··· 抜粋本文
歴史の知識・記述対策〜徳川幕府から新政府へ 2:版籍奉還の実態・討幕の主導者・西郷隆盛の絶望・藩の解体の第一歩・島津久光・大久保利通・木戸孝允・岩倉具視〜|中学受験・社会

前回は「歴史の知識・記述対策〜徳川幕府から新政府へ 1(幕藩体制の実態)・独立国家・藩札・島津久光・大久保利通・木戸孝允〜」の話でした。

目次

討幕の主導者・西郷隆盛の絶望

大蔵卿 大久保利通(国立国会図書館)

今回は「版籍奉還」の話です。

とにかく藩を解体し、
全ての権限を新政府に持たせねば!

藩を廃止することを、最も躍起になっていたのは大久保利通でした。

この頃、明治維新・王政復古最大の立役者とも言える西郷隆盛。

なんとなく嫌になってしまい、薩摩に帰り、新政府とは距離を置いていたのでした。

参議 西郷隆盛(国立国会図書館)

私が求めていた「新しい世」は、
これではなかった・・・・・

あの戊辰戦争で流した多くの血は、
一体なんだったのか・・・・・

西郷隆盛が薩摩・鹿児島へ帰ってしまった理由。

それは、

あんなに苦労して、
徳川家を倒したのだが・・・

なぜ、こんなに勘違いする
バカが多いのだ。

と西郷が憤ったからでした。

新政府側の人間の中に、突然華美な生活をし始めた人がたくさん出てきました。

長州藩出身の政治家:左上から時計回りに、木戸孝允、伊藤博文、井上馨、山縣有朋(Wikipedia)

中でも、長州藩出身の井上馨、山縣有朋の汚職っぷりは言語道断でありました。

少し後のことになりますが、これが原因で井上馨は「失脚しかける」ことになります。
······
- **練習問題**
[1] 次の(a)〜(c)が抜粋本文の内容と合っているかを判断せよ。それぞれ「はい」か「いいえ」で答え、決め手となる本文の語句をそのまま引用すること。
(a) 藩の廃止に最も躍起になっていたのは木戸孝允である。
(b) 西郷隆盛は薩摩に帰り、新政府と距離を置いていた。
(c) 汚職ぶりが言語道断だったとされるのは伊藤博文と井上馨である。
[2] 抜粋本文のうち、「前回は「歴史の知識・記述対策」で始まり「藩を廃止することを、最も躍起になっていたのは大久保利通でした。」に至るまでの部分を、一字も変えずに書き写せ。
··· 抽出データ
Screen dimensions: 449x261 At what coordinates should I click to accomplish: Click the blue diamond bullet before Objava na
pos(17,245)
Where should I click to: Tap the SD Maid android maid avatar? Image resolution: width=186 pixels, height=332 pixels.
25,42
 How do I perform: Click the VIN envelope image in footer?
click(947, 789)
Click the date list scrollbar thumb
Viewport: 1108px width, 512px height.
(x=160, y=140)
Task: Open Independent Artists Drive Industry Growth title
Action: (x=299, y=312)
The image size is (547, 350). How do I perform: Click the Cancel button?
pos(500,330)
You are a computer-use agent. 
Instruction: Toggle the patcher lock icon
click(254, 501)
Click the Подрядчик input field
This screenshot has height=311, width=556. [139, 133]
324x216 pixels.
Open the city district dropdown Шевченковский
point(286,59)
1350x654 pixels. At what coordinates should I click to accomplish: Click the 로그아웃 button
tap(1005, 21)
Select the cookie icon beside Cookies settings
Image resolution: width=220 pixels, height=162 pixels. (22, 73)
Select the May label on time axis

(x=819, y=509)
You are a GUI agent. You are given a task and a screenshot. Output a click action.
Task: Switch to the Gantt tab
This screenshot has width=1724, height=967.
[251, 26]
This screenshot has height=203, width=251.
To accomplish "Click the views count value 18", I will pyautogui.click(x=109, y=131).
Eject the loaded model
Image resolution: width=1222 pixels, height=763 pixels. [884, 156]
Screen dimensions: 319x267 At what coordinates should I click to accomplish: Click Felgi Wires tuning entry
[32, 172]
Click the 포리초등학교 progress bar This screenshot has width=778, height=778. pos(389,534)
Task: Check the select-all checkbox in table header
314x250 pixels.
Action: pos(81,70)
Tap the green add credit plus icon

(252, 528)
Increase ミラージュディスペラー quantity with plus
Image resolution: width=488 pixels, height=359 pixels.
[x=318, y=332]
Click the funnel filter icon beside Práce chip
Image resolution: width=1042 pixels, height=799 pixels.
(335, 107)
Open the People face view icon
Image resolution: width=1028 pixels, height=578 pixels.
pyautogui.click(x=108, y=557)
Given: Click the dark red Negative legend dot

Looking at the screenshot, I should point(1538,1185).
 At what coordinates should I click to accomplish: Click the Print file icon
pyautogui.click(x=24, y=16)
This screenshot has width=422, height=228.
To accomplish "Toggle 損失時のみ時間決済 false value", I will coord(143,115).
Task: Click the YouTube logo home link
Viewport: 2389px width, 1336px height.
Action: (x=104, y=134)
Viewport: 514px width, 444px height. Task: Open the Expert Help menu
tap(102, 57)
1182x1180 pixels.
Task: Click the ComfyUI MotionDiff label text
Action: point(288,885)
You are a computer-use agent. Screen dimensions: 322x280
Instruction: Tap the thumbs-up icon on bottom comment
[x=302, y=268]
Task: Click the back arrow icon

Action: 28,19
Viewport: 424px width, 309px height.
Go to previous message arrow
······
- **各問の解答**
[1]
(a) いいえ。「藩を廃止することを、最も躍起になっていたのは大久保利通でした。」
(b) はい。「薩摩に帰り、新政府とは距離を置いていたのでした。」
(c) いいえ。「長州藩出身の井上馨、山縣有朋の汚職っぷりは言語道断でありました。」

[2]
前回は「歴史の知識・記述対策〜徳川幕府から新政府へ 1(幕藩体制の実態)・独立国家・藩札・島津久光・大久保利通・木戸孝允〜」の話でした。

目次

討幕の主導者・西郷隆盛の絶望

大蔵卿 大久保利通(国立国会図書館)

今回は「版籍奉還」の話です。

とにかく藩を解体し、
全ての権限を新政府に持たせねば!

藩を廃止することを、最も躍起になっていたのは大久保利通でした。